Так я ощущаю Блока на набережных и мостах Невы, Тургенева в Спасском-Лутовинове под сенью дуба-патриарха, о котором Тургенев писал Флоберу. Здесь выражение «под сенью» очень подходит. Оно совершенно точно передает сырую тень, запах мха и тишину забытой усадьбы, где слышно, как все еще скатываются с листьев и ударяют о землю тяжелые, веские капли давно уже отшумевшего ливня. На тихой Аутке в Ялте, кажется, только что проехал на извозчике Чехов, глядя вниз и думая о чем-то своем, как всегда, печальном. А на стареньком балконе переделкинской дачи слышен глухой, мучительный, пробивающийся сквозь навалы слов и вместе с тем поющий голос Пастернака.
Иногда эти места совершенно ничем не отличаются от сотен таких же мест. Взять хотя бы город Елец, родину Бунина, Елец отчасти похож на Рязань, на бывший Козлов, на Липецк. Но в Ельце особенно сильно чувствуешь сотни раз описанные Буниным уголки России, ее прелесть, дыхание ее безграничных ржаных полей. Выедешь за город и тотчас услышишь тот милый и сладкий, чуть пыльный запах полевых цветов, растущих на всех межах. И невольно вспомнишь стихи Бунина:
И цветы, и шмели, и трава, и колосья,
И лазурь, и полуденный зной…
Срок настанет — Господь сына блудного спросит:
«Был ли счастлив ты в жизни земной?»
И забуду я всё — вспомню только вот эти
Полевые пути меж колосьев и трав —
И от сладостных слёз не успею ответить,
К милосердным коленям припав.
Человек, проходя по земле, оставляет невидимый и неосязаемый, но отчетливый след пребывания.
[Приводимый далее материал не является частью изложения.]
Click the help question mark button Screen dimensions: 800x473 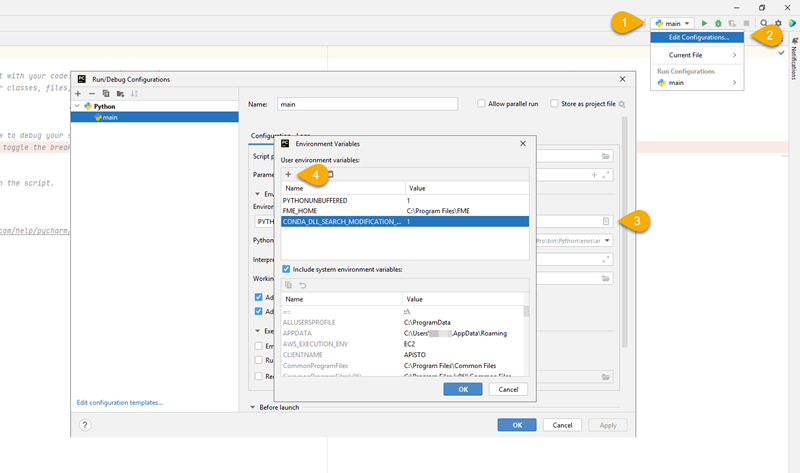(85, 424)
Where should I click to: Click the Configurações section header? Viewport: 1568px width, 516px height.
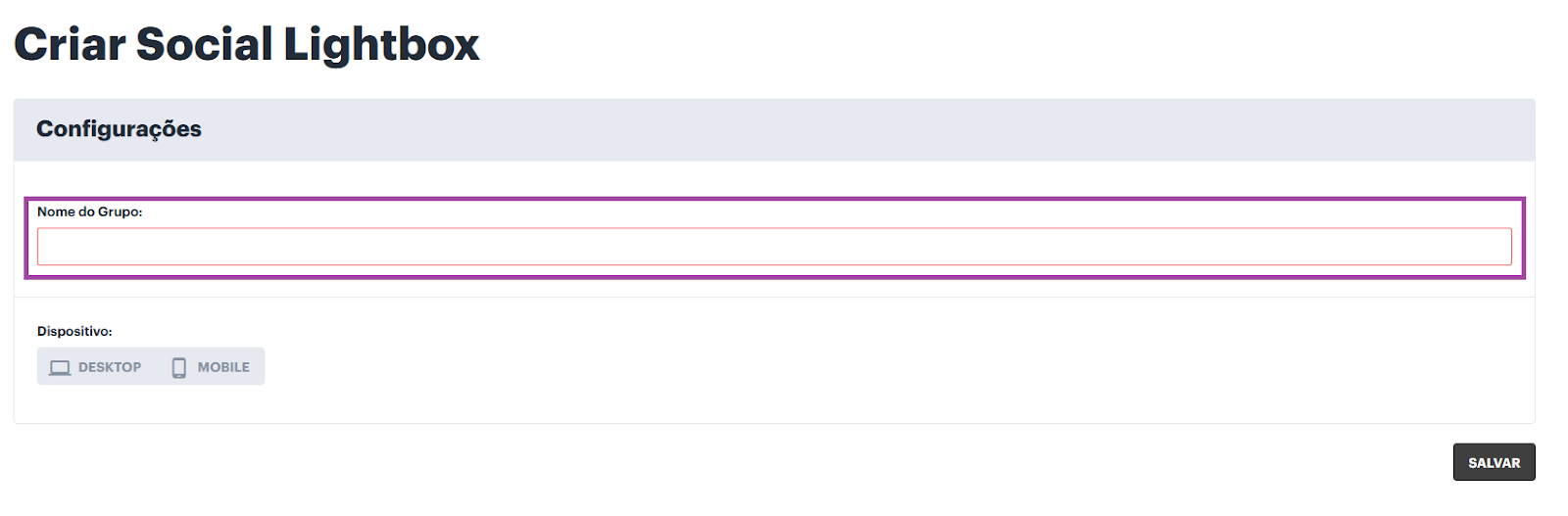(119, 129)
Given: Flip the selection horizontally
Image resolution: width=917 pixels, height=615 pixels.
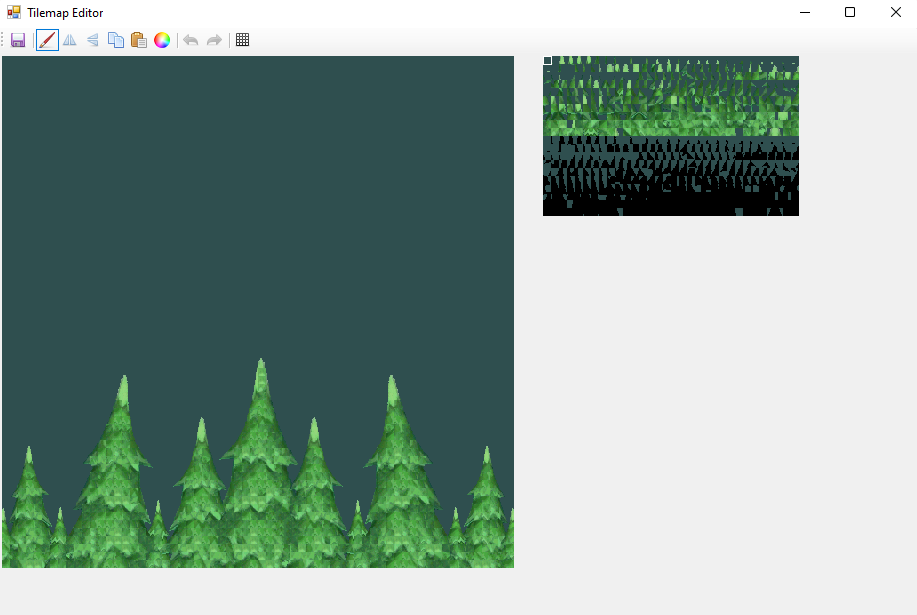Looking at the screenshot, I should 70,40.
Только память по своей немощи может стереть этот след, но, конечно, с трудом.
Город, не связанный ни с каким человеком, ни с каким воспоминанием, даже литературным, мёртв для меня. И, очевидно, для многих из нас.
На этот раз в Севастополь мы приехали поздно. Со мной были женщины, о которых я говорил раньше, и Владимир Рудный. Трое совершенно разных, но одинаково беззаботных и спокойных людей. Беззаботность выражалась в том, что у всех нас не было никаких дел, никаких обязательных посещений, и мы не ждали никаких огорчений. Мы были удивительно, божественно свободны, и потому, должно быть, город и казался нам в те дни прекрасным как никогда, несмотря на свинцовые и холодные дни.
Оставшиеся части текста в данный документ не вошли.